Aix-en-Provence (dpa) - Bei Tempo 70 hatte er noch Zeit, sich von seiner Rennmaschine aufzurichten und seine Muskeln in Jubelpose spielen zu lassen: Mit Wut im Bauch raste André Greipel zu seinem ersten diesjährigen Etappensieg bei der 100. Tour de France.
Im Ziel der sechsten Etappe in Montepellier führte kein Weg vorbei am «Gorilla», wie sich der 30-jährige Rostocker gern nennen lässt. Greipel verwies nach 176,5 Kilometern im Massensprint Peter Sagan und Marcel Kittel, den Träger des ersten Gelben Trikots der Jubiläums-Tour, auf die Plätze und feierte seinen insgesamt fünften Tageserfolg beim wichtigsten Etappenrennen der Welt.
«Alles ist perfekt gelaufen. Wenn uns keiner vor die Karre fährt, sind wir schwer zu schlagen», freute sich im Ziel Greipels Team- und Zimmerkollege Marcel Sieberg. Der Greipel-Freund hatte am Vortag einige Kritik einstecken müssen, weil im Schlussspurt nicht alles nach Wunsch für den Lotto-Belisol-Express gelaufen war. Diesmal klappte es umso besser, und sogar Mark Cavendish, der überragende Sieger des Vortages, sah fast wie ein Anfänger aus. Allerdings hatte ihn ein Sturz 33 Kilometer vor dem Ziel gehandicapt. Er war zwar im Finish zur Stelle, aber auf Rang vier chancenlos. «Heute hat es die Mannschaft wie aus dem Lehrbuch gemacht», freute sich Greipel über die gelungene Spurtvorbereitung.

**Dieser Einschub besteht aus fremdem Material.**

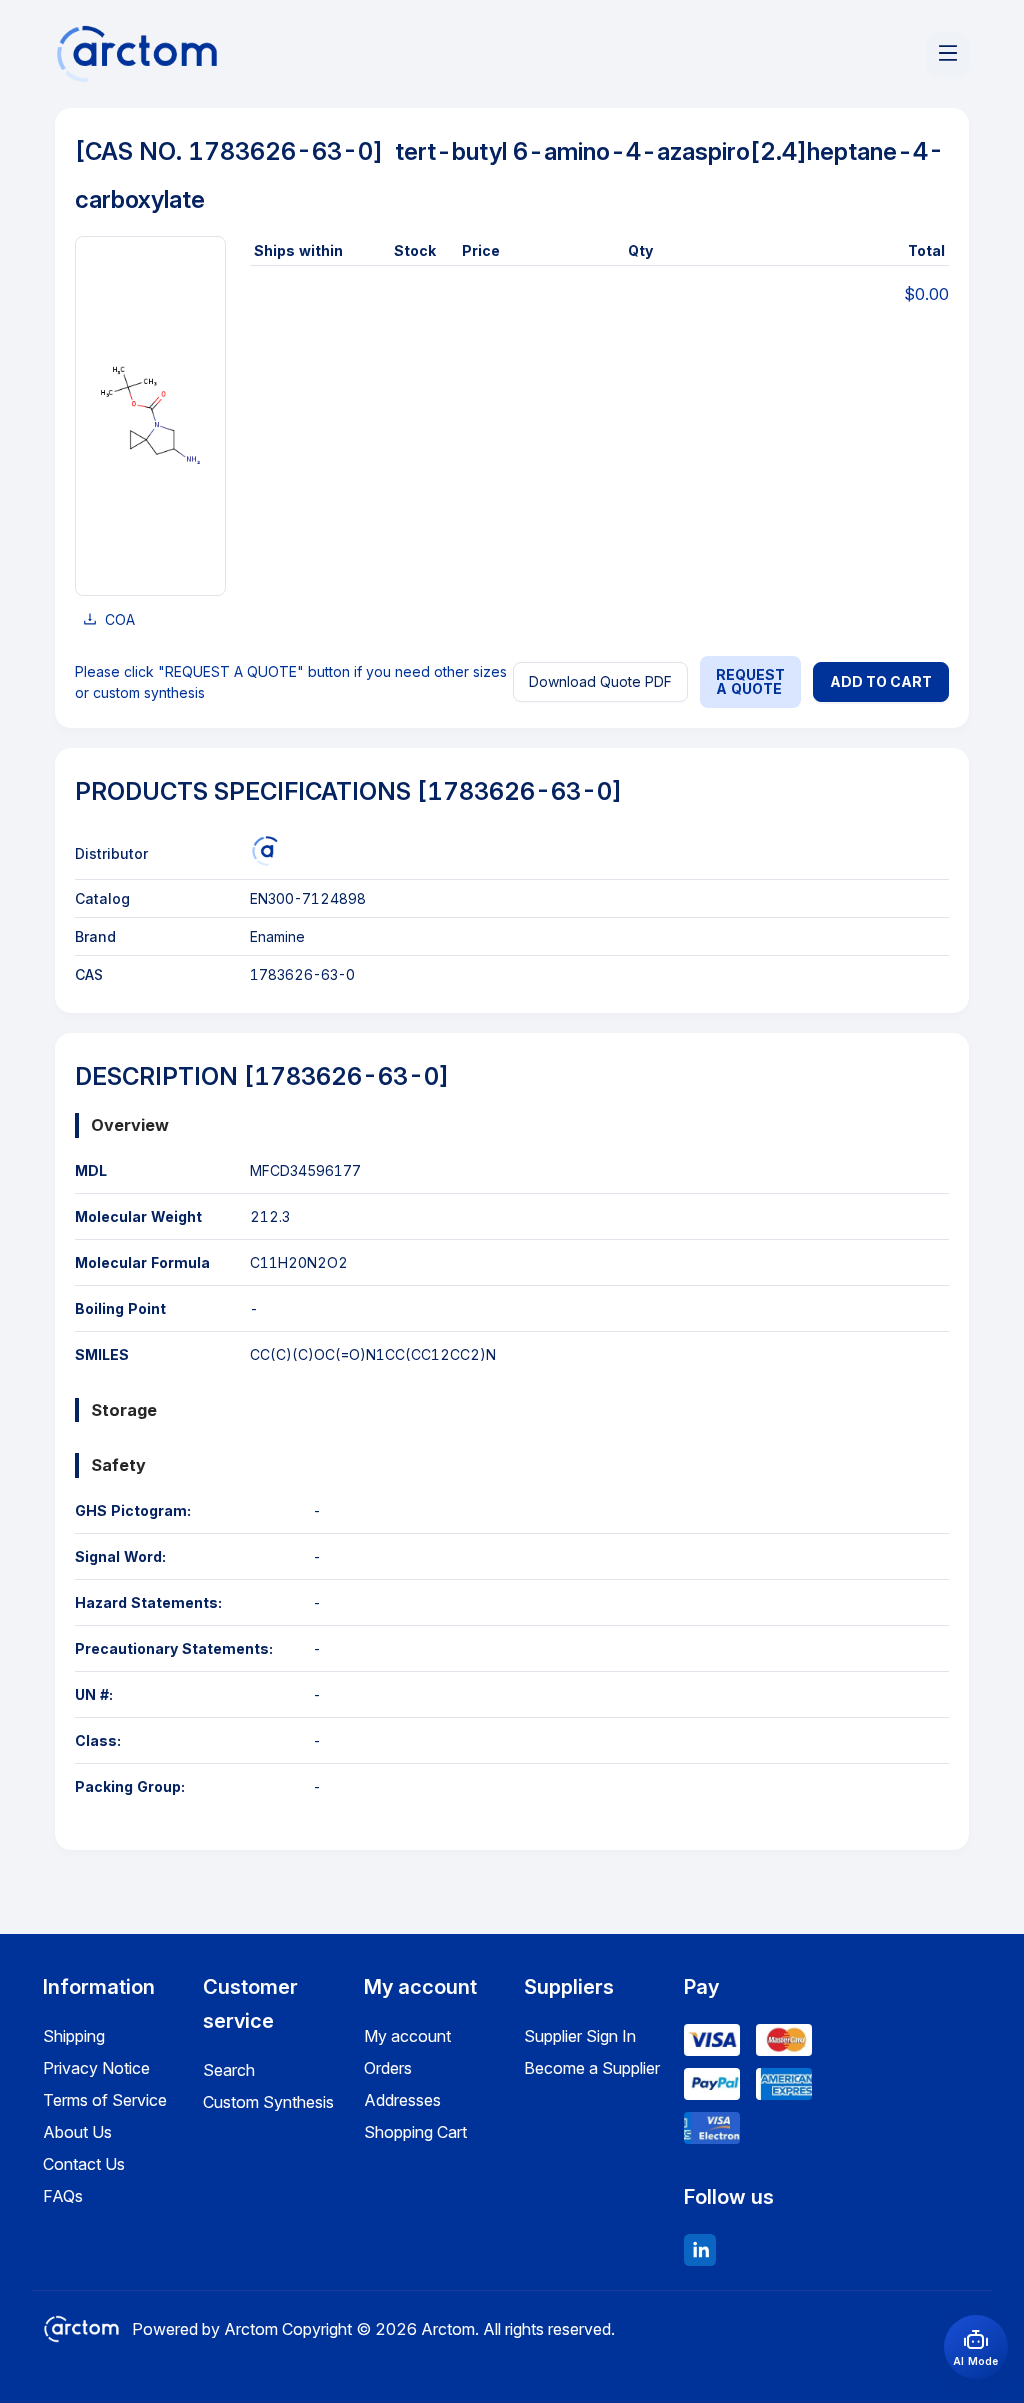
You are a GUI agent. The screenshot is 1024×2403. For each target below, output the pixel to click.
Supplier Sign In (580, 2036)
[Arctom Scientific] (265, 851)
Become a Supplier (592, 2068)
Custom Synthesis (268, 2102)
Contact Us (84, 2164)
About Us (77, 2132)
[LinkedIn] (700, 2250)
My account (407, 2036)
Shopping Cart (415, 2132)
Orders (388, 2068)
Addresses (402, 2100)
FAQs (63, 2196)
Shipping (74, 2036)
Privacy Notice (96, 2068)
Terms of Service (105, 2100)
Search (229, 2070)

Daryl Impey löste in Montpellier seinen australischen Teamkollegen Simon Gerrans als Träger des Gelben Trikots ab. Der Orica-GreeEdge-Profi ist der erste Südafrikaner, dem diese Ehre in der 110-jährigen Tourgeschichte zu Teil wird. «Dieser Sieg wird mein Leben verändern und den Radsport in Südafrika ins Bewusstsein rücken», sagte Impay. «Es ist wichtig für mein Heimatland, weil es zeigt, dass wir mithalten können».

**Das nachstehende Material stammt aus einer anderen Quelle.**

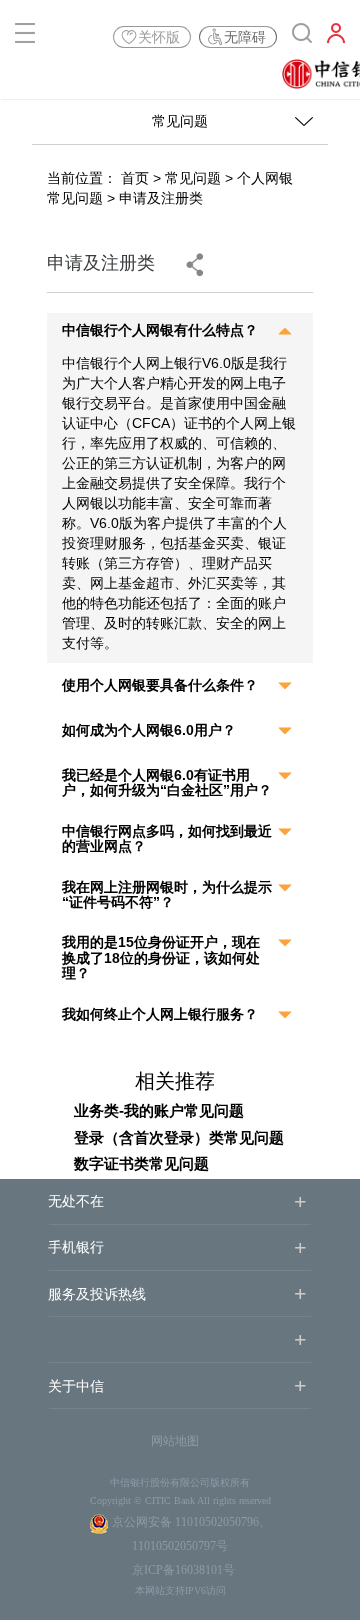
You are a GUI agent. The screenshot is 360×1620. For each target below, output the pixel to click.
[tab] (179, 333)
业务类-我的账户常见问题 (159, 1110)
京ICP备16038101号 (183, 1570)
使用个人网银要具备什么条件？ (160, 685)
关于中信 (76, 1386)
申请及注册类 (161, 198)
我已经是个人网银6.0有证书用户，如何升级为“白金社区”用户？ (167, 783)
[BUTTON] (336, 37)
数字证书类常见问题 (141, 1163)
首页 (135, 178)
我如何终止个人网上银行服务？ (160, 1014)
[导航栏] (25, 37)
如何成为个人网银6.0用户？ (149, 730)
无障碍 (245, 37)
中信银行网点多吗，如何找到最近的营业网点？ (167, 839)
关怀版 (159, 37)
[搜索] (302, 37)
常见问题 (193, 178)
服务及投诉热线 (97, 1294)
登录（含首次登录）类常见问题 (179, 1137)
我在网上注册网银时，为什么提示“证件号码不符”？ (167, 895)
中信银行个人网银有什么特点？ (160, 330)
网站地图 (175, 1441)
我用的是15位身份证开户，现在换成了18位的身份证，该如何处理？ (161, 958)
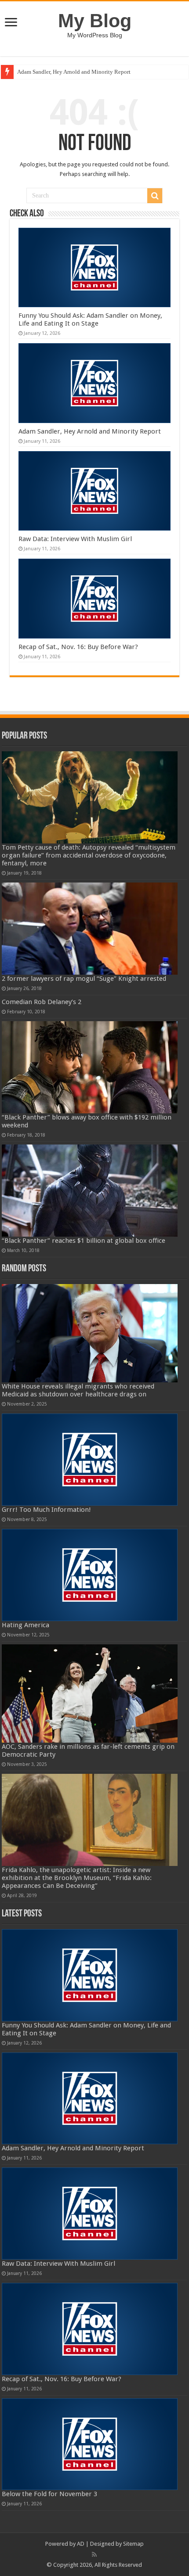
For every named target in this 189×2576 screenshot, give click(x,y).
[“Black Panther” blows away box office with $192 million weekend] (89, 1067)
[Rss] (94, 2554)
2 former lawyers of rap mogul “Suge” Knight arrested (84, 979)
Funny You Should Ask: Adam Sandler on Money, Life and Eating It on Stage (90, 319)
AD (80, 2543)
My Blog (94, 20)
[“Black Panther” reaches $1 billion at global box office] (89, 1190)
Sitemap (133, 2543)
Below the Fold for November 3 (49, 2494)
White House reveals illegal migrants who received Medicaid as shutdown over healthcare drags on (78, 1390)
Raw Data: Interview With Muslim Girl (75, 539)
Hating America (25, 1625)
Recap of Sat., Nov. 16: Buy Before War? (78, 647)
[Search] (154, 195)
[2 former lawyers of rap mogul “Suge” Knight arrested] (89, 929)
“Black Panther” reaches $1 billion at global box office (83, 1241)
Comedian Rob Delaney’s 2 (41, 1002)
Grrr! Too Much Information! (46, 1510)
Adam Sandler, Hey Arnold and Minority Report (74, 71)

An den Vortagen schien Greipel bereits der Verzweiflung nahe: Im ersten Sprint der diesjährigen Frankreich-Rundfahrt hatte der Wahlschweizer in Bastia nicht eingreifen können, weil ihn ein Defekt gestoppt hatte. Am Vortag in Marseille blieb nach Unstimmigkeiten in seinem «Sprintzug» nur Rang vier. Diesmal war bei brütender Hitze endlich der deutsche Meister an der Reihe und hinterher fühlte er sich rundherum «happy» mit einer Ausnahme: «Es tut mir leid für unseren Teamkollegen Jurgen van den Broeck, dass er heute verletzt aussteigen musste. So nah liegen Glück und Pech beieinander».

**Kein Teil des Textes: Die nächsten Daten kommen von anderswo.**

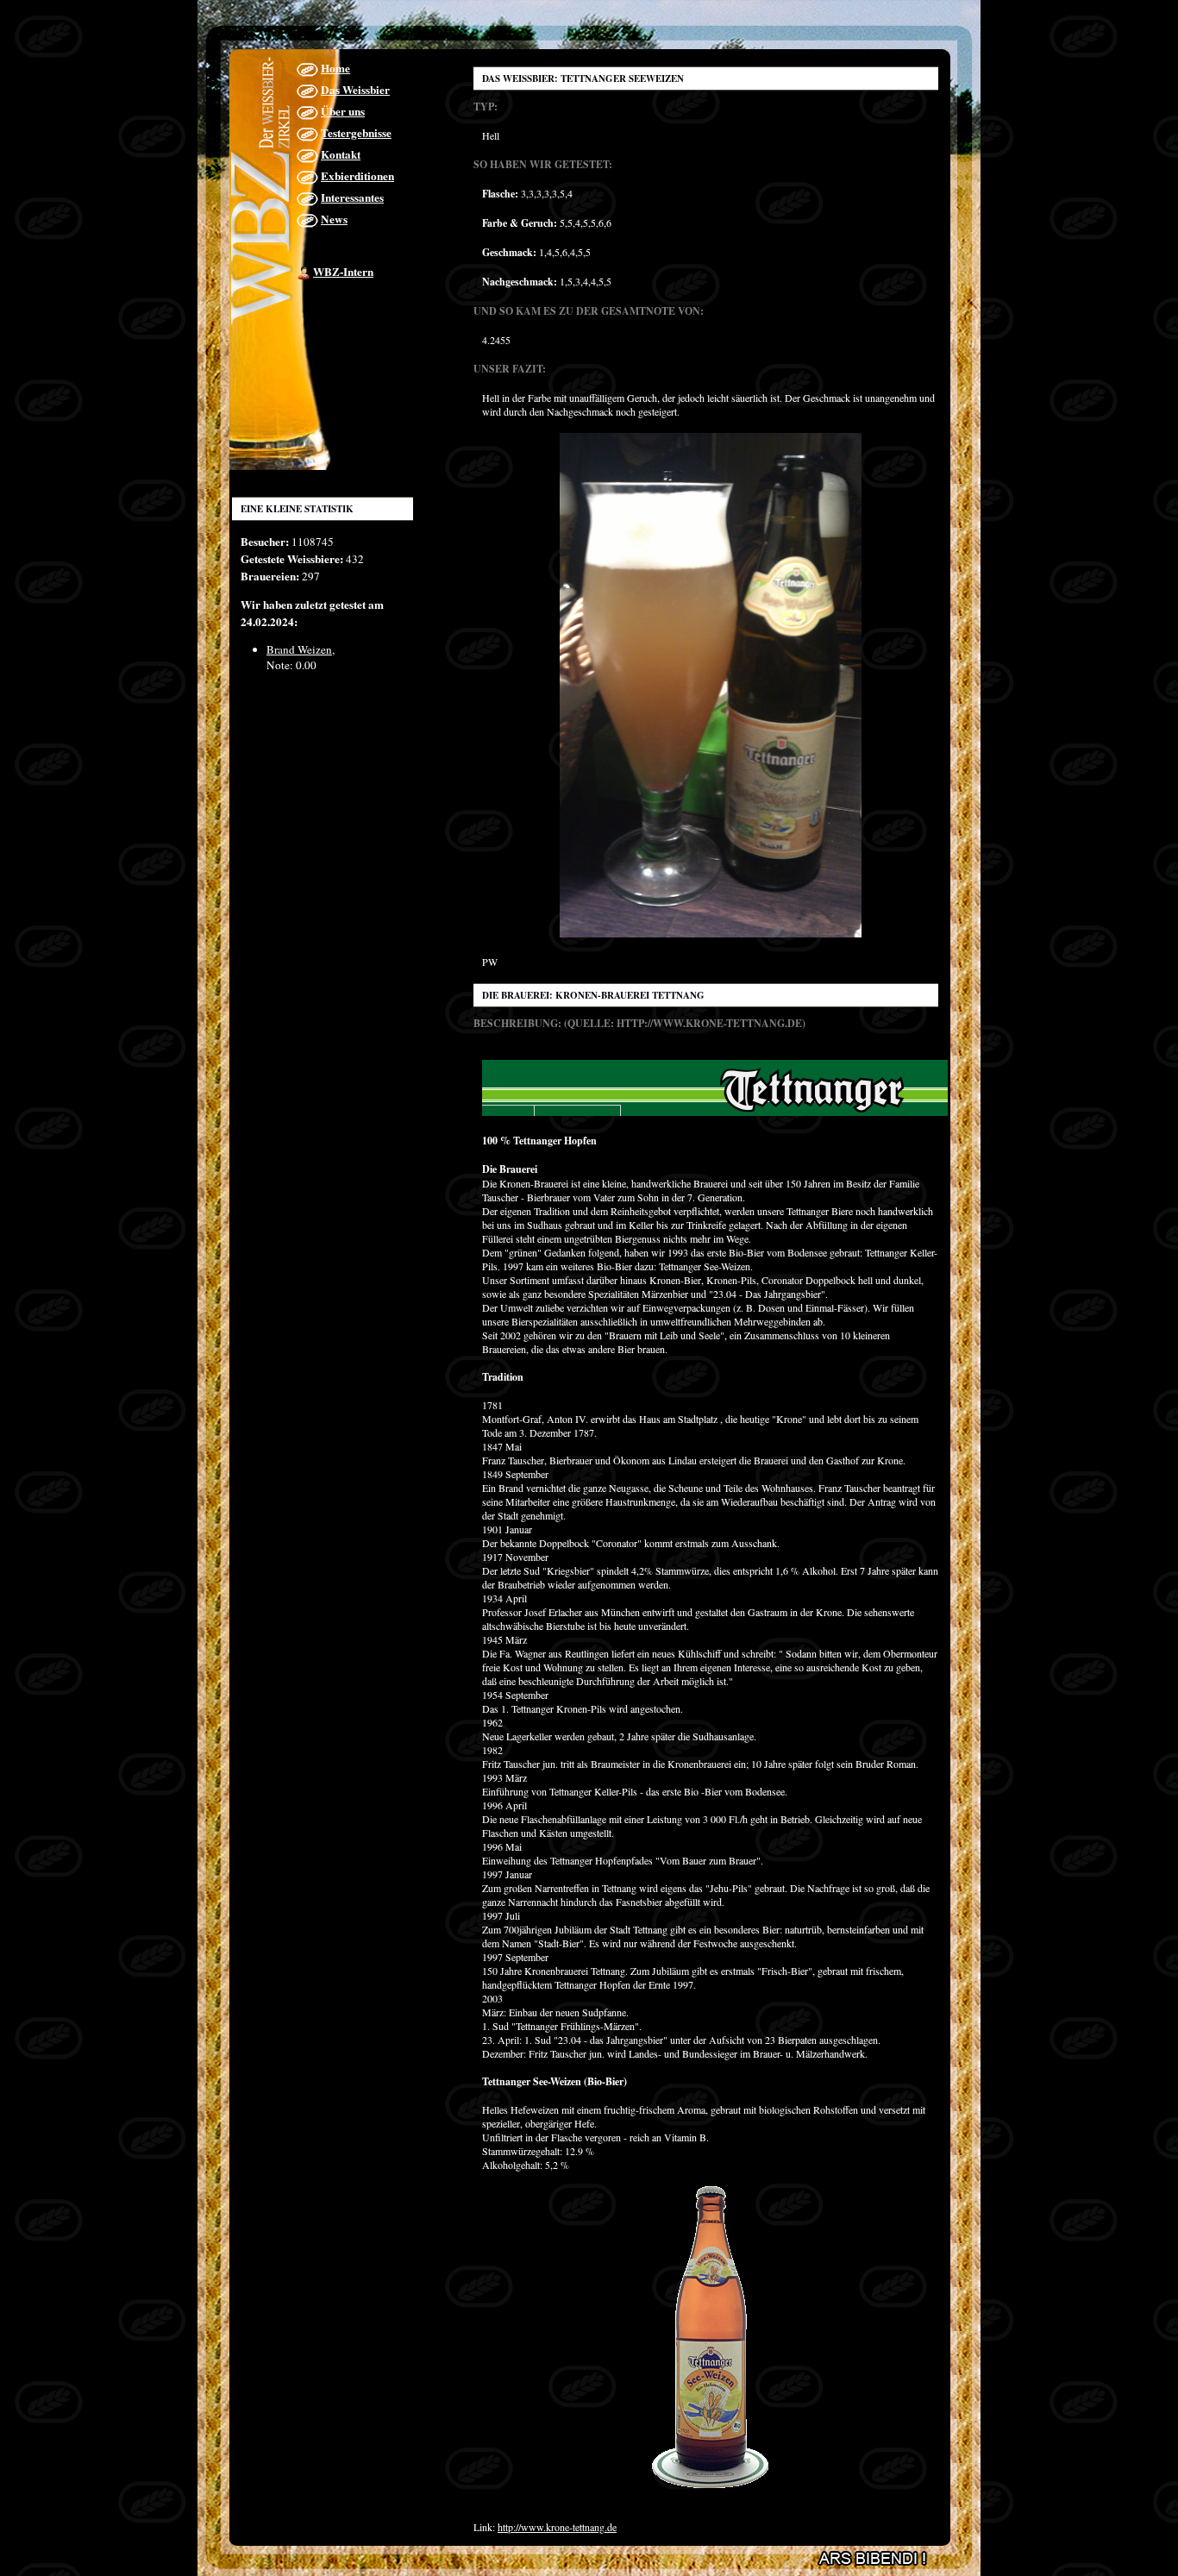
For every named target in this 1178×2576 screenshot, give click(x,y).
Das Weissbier (355, 89)
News (334, 219)
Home (335, 68)
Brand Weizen (299, 649)
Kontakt (340, 154)
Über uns (343, 111)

Im Gegensatz zum Vortag klappte die Spurtvorbereitung durch seine Teamkollegen bei Lotto-Belisol diesmal perfekt. Der kraftvolle Greipel übernahm die Spitze etwa 200 Meter vor dem Zielstrich und ließ sich von seinem Weg zum Triumph auf der Avenue de Vanièrs nicht mehr abbringen. «Wir waren heute total fixiert auf diesen Sprint. Das Team war sehr stark und konzentriert», freute sich der Tagessieger.
In den nächsten Tagen stehen die schnellen Männer nicht mehr im Mittelpunkt. Es geht es in die Pyrenäen - ein Terrain, dessen Topografie Greipel und den anderen Sprintern überhaupt nicht zusagt. Erst der kommende Dienstag in Saint-Malo verspricht wieder ein Rendezvous der Sprinter zu werden.
Nach seinem Sturz vom Vortag stieg van den Broeck aus. Der Belgier klagte über heftige Kniebeschwerden und trat nicht mehr zum Start der sechsten Etappe an. Damit musste van den Broeck - 2010 noch Gesamtfünfter der Tour - bereits zum zweiten Mal in drei Jahren wegen eines Sturzes aufgeben. «Durch den Ausstieg waren wir ganz schön down, umso wichtiger war heute dieser Sieg», sagte Sieberg.